Poland reached the semi-finals back then, part of a long line of Eastern European teams to emerge as dark horses. One of my very favourite World Cup matches was the quarter-final in 1994, when Bulgaria beat Germany 2-1 with a brace of late goals from Stoichkov and Letchkov. The fun was watching a supremely confident German team crumble in the face of a sudden reversal of fortune (I believe they have a word for that). If anyone is going to take the Germans down a peg or two this time it will have to be from some other part of the world. Eastern European football is not as strong as it used to be. Why aren’t the Scandinavians here? Perhaps it’s just chance (Zlatan Ibrahimovic was certainly unlucky to run up against Cristiano Ronaldo in the Sweden-Portugal qualifying play-off), though it is one of the ironies of the footballing universe that real prosperity does not seem to translate into sporting fortune (Finland, Norway, Sweden and Denmark regularly rank at or the near the top of lists of the best places in the world to live). When it comes to throwing their weight around in European politics the Nordic countries are increasingly assertive. But the impoverished south can still boss them on the football field.

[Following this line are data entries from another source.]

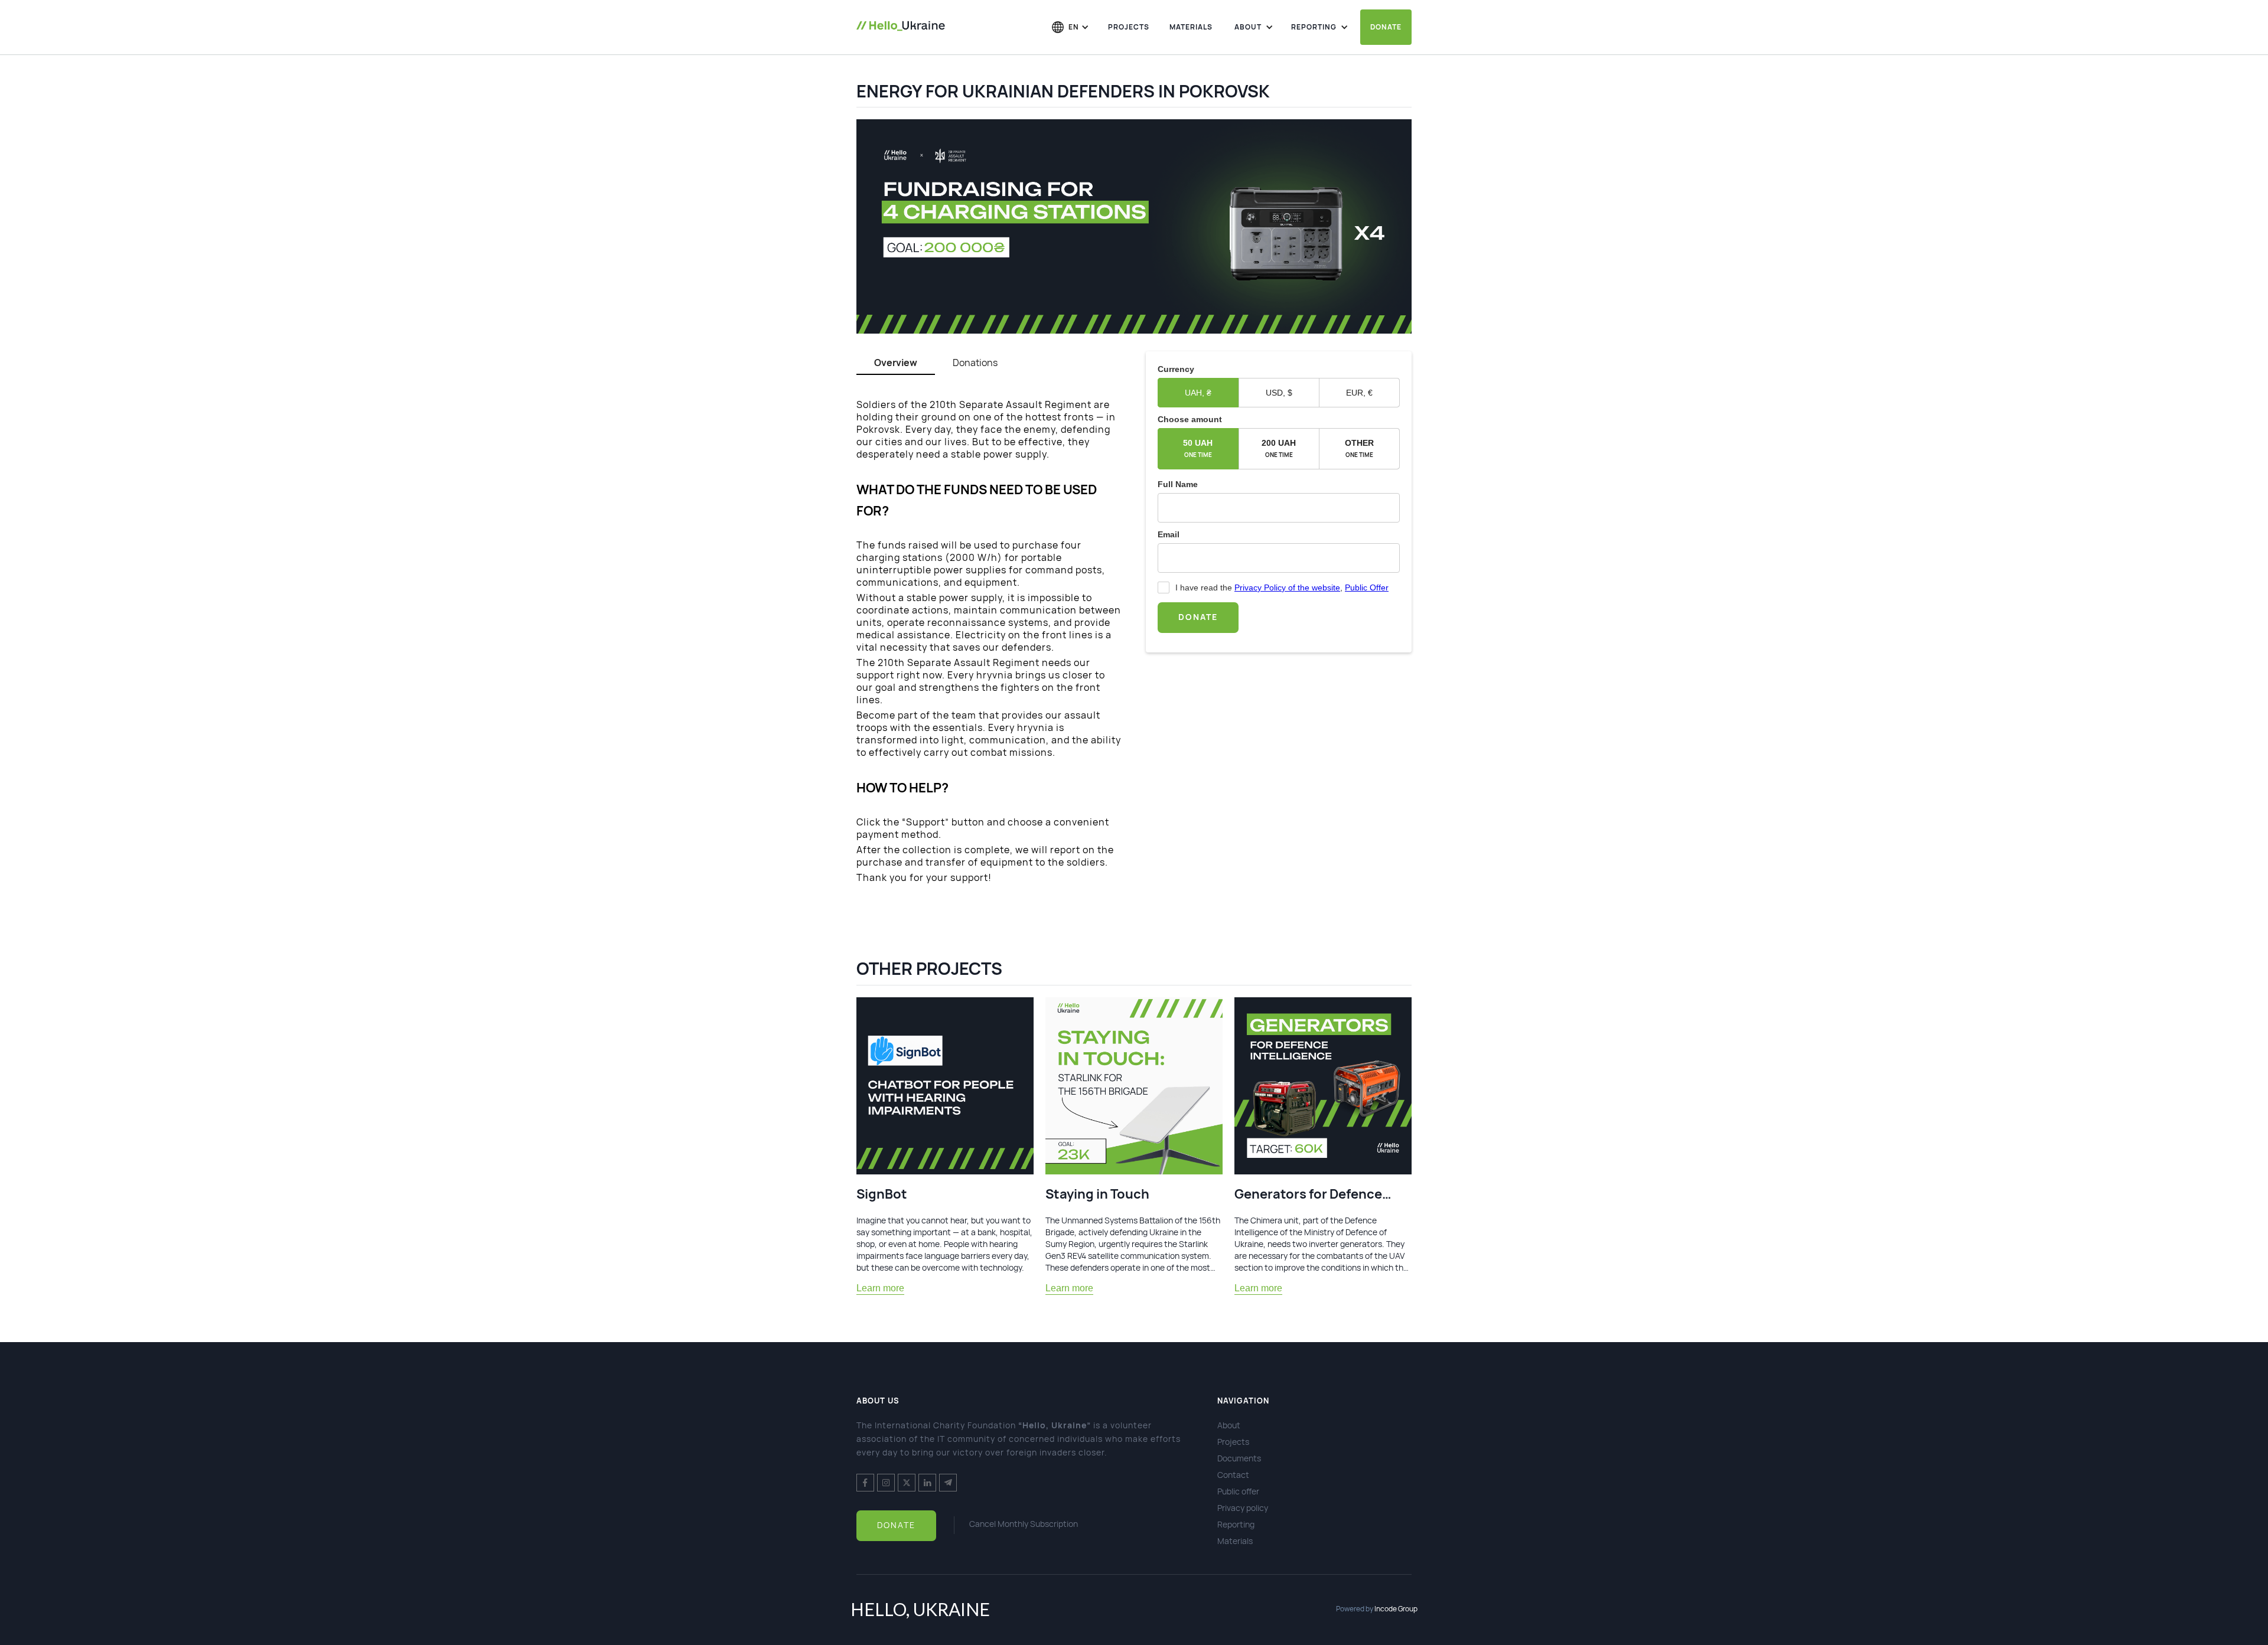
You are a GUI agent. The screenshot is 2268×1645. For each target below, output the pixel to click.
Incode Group (1396, 1609)
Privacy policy (1242, 1507)
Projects (1128, 27)
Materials (1235, 1540)
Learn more (880, 1288)
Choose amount (1190, 419)
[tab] (895, 363)
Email (1168, 534)
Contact (1233, 1474)
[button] (1070, 26)
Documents (1239, 1458)
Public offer (1238, 1491)
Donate (1386, 27)
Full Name (1178, 484)
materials (1191, 27)
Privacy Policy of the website (1287, 587)
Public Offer (1367, 587)
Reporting (1235, 1524)
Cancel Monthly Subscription (1023, 1523)
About (1228, 1425)
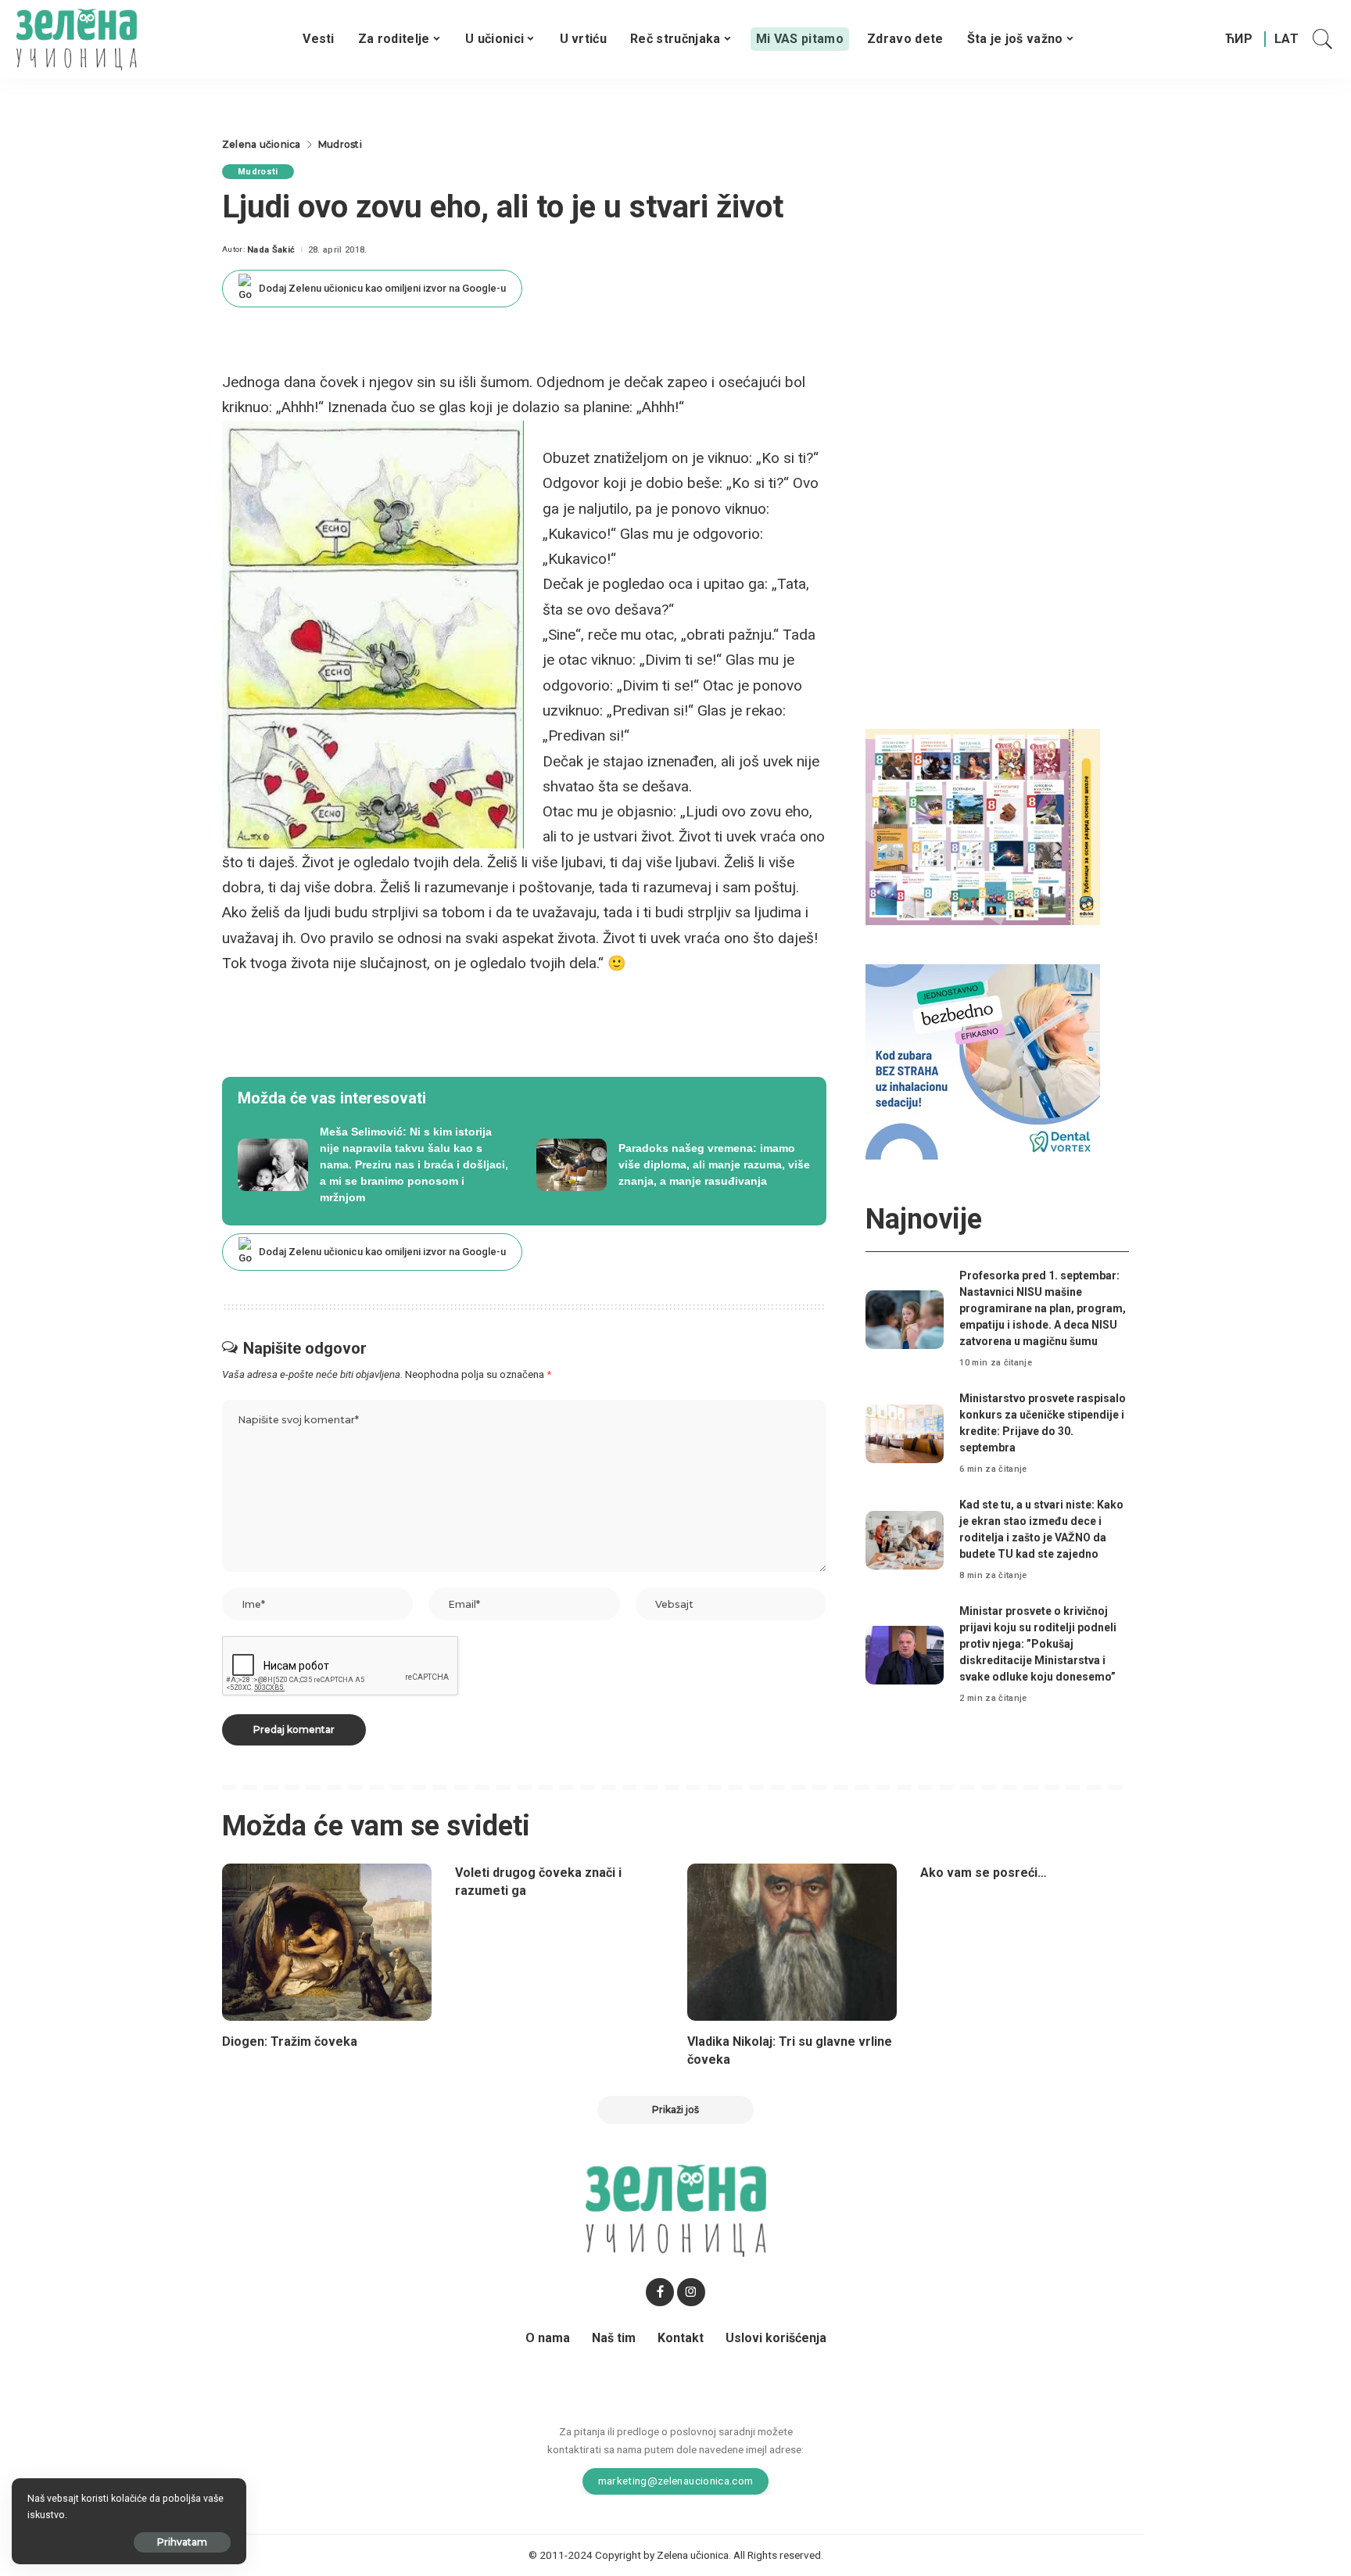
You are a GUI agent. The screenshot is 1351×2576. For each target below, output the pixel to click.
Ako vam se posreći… (983, 1872)
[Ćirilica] (1238, 39)
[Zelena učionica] (76, 39)
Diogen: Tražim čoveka (289, 2041)
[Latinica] (1287, 39)
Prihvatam (182, 2542)
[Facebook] (660, 2292)
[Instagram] (691, 2292)
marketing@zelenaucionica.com (676, 2480)
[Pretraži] (1322, 39)
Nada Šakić (271, 250)
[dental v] (982, 1060)
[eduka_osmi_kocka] (982, 826)
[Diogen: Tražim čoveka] (327, 1942)
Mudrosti (258, 172)
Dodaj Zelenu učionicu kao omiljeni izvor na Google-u (382, 288)
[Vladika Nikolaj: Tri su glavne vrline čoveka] (792, 1942)
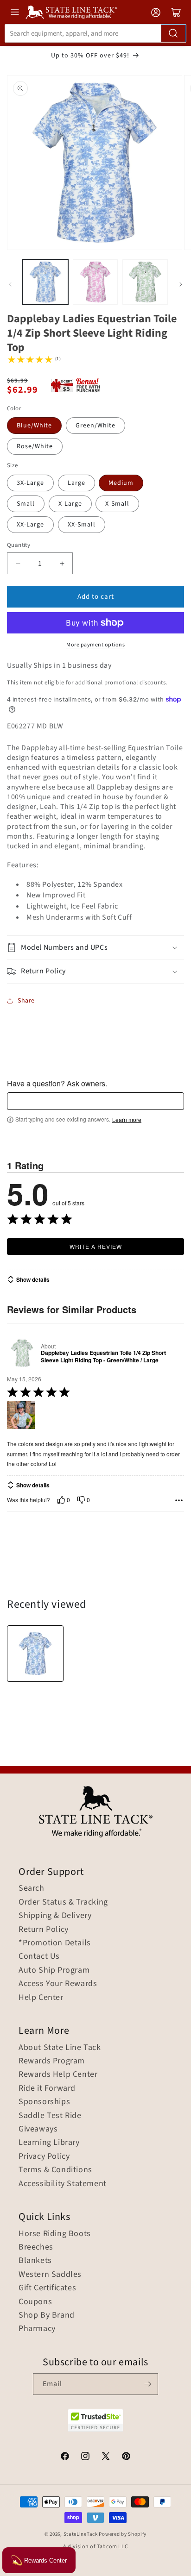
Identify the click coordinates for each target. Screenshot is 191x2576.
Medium (121, 483)
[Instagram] (85, 2457)
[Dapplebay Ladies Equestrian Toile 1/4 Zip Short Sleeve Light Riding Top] (35, 1653)
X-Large (70, 503)
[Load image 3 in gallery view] (145, 282)
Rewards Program (52, 2061)
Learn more (126, 1119)
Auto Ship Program (54, 1970)
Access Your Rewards (58, 1983)
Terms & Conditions (55, 2169)
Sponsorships (44, 2101)
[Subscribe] (147, 2384)
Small (26, 503)
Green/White (95, 425)
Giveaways (38, 2129)
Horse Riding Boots (55, 2233)
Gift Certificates (47, 2288)
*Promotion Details (55, 1943)
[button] (95, 947)
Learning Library (49, 2142)
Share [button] (26, 1000)
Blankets (35, 2260)
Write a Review (96, 1246)
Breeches (36, 2247)
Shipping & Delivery (55, 1915)
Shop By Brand (47, 2315)
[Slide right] (181, 284)
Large (76, 483)
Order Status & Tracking (63, 1902)
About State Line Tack (60, 2047)
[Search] (173, 33)
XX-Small (82, 524)
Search (32, 1888)
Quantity (18, 545)
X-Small (117, 503)
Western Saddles (50, 2274)
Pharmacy (37, 2328)
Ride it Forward (47, 2088)
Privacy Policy (44, 2156)
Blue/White (34, 425)
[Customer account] (156, 12)
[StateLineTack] (71, 12)
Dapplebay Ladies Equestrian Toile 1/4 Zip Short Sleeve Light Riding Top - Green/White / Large (103, 1356)
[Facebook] (65, 2457)
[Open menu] (15, 12)
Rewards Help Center (58, 2074)
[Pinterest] (126, 2457)
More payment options (95, 645)
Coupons (35, 2301)
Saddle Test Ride (50, 2115)
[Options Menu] (179, 1500)
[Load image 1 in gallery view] (45, 282)
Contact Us (39, 1956)
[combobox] (95, 33)
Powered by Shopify (122, 2534)
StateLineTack (81, 2534)
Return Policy (44, 1929)
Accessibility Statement (63, 2183)
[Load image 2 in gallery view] (95, 282)
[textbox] (95, 1101)
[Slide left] (10, 284)
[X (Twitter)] (106, 2457)
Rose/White (35, 446)
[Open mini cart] (176, 12)
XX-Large (30, 524)
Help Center (41, 1997)
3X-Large (30, 483)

The outlier in this geographical divide is the little pocket that consists of Croatia and Bosnia & Herzegovina. The old Yugoslavia has a strong presence in this tournament. It’s ghostly in a different way. In an earlier post I wrote that there is less national cross-dressing in international sport than once seemed likely. But a notable exception to that rule is Switzerland, whose squad contains four players born in the FYR (two in Kosovo, two in Macedonia), in each case as a result of their parents leaving for Switzerland in the early 1990s. A number of other players, including the entire forward line, were born in Switzerland shortly after their parents emigrated from Bosnia and elsewhere in the FYR. Croatia are going strong in their group. Switzerland, despite a rough time against France, still have a good chance of reaching the next round. Bosnia – or ‘rump Bosnia’ as someone put it to me – are very unlucky to be heading home (the perfectly good goal by Edin Dzeko that was ruled offside in their match against Nigeria was probably the most serious refereeing mistake so far). The children of the Yugoslav wars have been performing well in this tournament, which has come when many of them are at their peak. Some were born during the violence; others only after their parents had fled from it. Affluence doesn’t necessarily breed sporting success. Misfortune sometimes can.